06/07/2006

Les lauriers sont coupés

 

La chaleur me jouerait-elle des tours ? Il me semble que cette ouverture d'été propose d'affriolants plumages sous les caresses du soleil et les fourmillements de mes doigts.

 

La question, je me la pose à chaque retour du soleil, avec ce machisme que mes origines méditerranéennes m'ont légué, de même qu'un teint bruni et un système pileux facial à déconcerter un lévrier afghan. Je vais devoir me hâter de me poser la question que j'évoquais plus haut, sous peine de devoir fournir des réponses à d'autres que je me poserais ou, pire encore, que vous vous poseriez à propos de ma bonne santé mentale.
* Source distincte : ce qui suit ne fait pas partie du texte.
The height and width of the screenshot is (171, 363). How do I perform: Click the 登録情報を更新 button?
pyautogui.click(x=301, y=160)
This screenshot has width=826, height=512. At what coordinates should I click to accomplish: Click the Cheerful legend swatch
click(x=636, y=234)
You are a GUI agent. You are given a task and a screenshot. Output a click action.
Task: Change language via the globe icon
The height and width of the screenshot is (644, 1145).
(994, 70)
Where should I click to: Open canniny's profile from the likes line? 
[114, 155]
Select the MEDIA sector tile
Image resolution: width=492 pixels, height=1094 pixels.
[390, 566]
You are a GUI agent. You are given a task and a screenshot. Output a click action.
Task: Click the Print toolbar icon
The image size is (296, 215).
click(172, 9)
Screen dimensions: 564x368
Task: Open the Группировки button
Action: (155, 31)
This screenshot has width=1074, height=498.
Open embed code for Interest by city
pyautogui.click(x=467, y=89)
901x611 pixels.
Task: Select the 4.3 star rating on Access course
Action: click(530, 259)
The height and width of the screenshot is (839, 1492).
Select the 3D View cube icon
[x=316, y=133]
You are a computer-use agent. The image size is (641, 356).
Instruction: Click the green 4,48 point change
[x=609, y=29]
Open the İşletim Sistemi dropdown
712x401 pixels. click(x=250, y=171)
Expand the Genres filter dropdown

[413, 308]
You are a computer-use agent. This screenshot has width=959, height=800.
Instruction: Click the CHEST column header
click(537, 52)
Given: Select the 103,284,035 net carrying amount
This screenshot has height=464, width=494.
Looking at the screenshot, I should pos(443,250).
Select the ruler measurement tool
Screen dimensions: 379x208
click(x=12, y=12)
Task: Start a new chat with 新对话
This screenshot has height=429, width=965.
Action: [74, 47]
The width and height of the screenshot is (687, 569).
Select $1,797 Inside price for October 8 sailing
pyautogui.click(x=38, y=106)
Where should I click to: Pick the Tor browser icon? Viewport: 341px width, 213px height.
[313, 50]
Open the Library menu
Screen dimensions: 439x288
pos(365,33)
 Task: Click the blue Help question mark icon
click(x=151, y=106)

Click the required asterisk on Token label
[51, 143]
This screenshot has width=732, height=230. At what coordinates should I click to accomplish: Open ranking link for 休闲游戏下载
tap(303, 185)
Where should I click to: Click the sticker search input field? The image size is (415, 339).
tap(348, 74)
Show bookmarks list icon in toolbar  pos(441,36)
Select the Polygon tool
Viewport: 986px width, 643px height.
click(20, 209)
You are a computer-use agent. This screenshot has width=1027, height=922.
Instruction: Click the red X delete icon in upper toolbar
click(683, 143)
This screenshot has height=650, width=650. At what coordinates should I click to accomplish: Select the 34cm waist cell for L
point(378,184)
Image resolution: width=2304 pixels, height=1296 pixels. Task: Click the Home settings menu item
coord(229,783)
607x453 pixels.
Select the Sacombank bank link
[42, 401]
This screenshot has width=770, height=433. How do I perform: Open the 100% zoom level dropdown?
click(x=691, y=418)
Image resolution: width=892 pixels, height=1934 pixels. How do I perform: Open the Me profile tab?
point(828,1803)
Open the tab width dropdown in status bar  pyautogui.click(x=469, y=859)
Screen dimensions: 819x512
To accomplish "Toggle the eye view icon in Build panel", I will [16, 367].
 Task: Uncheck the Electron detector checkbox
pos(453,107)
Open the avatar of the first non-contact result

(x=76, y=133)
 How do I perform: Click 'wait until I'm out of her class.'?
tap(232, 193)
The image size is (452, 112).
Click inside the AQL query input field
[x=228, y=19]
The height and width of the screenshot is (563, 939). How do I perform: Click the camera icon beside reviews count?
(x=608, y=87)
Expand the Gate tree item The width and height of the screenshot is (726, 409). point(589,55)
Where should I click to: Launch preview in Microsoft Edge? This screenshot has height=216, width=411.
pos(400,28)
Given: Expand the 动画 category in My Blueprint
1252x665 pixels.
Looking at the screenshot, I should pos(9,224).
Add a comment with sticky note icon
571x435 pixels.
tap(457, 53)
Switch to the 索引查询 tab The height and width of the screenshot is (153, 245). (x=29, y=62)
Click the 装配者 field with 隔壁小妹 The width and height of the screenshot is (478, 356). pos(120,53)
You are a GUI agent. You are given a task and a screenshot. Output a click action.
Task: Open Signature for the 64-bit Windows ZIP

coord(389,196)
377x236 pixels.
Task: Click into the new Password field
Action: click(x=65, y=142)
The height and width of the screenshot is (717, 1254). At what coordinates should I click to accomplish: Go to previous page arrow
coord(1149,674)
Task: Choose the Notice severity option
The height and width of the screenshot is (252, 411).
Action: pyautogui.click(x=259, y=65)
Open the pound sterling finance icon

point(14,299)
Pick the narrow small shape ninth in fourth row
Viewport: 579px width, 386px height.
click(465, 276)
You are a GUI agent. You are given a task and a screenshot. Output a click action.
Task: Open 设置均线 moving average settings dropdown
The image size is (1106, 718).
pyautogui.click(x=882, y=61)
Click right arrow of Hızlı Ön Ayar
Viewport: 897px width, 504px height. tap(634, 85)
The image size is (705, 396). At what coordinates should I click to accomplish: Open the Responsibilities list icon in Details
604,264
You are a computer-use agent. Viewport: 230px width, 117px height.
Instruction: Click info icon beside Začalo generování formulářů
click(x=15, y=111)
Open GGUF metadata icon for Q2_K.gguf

Je disais donc, avant d'être grossièrement interrompu par moi-même lors d'un de ces discours qui prolongent mes soirées d'hiver au moins jusqu'au printemps, que je me posais la question qui suit et qui finit par arriver : pourquoi ces charmantes passantes n'arpentent-elles pas les autres saisons ?

 

Désirent-elles le renfort de doux rayons pour enfin voir les hommes faire la roue devant leurs appas ? Se préoccuperaient-elles trop de leurs multicouches anifrimas, de leurs rhumes (ah, donne du rhume à ton homme, hum !) ou de leurs gercures ? Ou bien, encore, craindraient-elles que les ravages du temps qu'il fait nous rendent plus attentifs aux traces du temps qui passe ?  Et l'homme, le mâle, de pousser ses contre-ruts de circonstance...

 

Le charme ne tient pas aux saisons : il est perpétuel. Mais le goût de la beauté nous revient lorsque les jours s'allongent et lorsque le farniente nous rappelle à l'essentiel. Le goût des plaisirs qui se savourent, fût-ce de manière furtive, nous évoque déjà leur saveur future, à ce moment prochain où leur souvenir nous reviendra sous les yeux, comme si un rendez-vous d'alcôve se répétait chaque été, en pleine lumière, dans les fragrances des inconnues qui passent.

 

Quant à Lucie Laurier, je la verrais bien suivie par Dino Risi ou Charles Denner, jolie passante qui s'approprie les allées de nos tropiques de la mémoire.

17:24 Écrit par Ubu dans Chroniques | Lien permanent | Commentaires (9) | Tags : sensualite, cinema |  Facebook |

Commentaires

Je découvre votre blog Et repasserai
Bonne continuation
Salutations amicales

Écrit par : marc | 06/07/2006

Bonsoir, j'aime beaucoup les illustrations!
Bonne soirée.

Écrit par : Bruno | 06/07/2006

Ambiance chaude et feutrée, ici, ce soir...
Mille bisous (j'en profite, puisque tu m'as dit que je pouvais... LOL)
A bientôt...

Écrit par : Béa | 06/07/2006

on me dit " les lauriers sont coupés" je viens voir en courant quel monstre dénature, je tombe sur une dame...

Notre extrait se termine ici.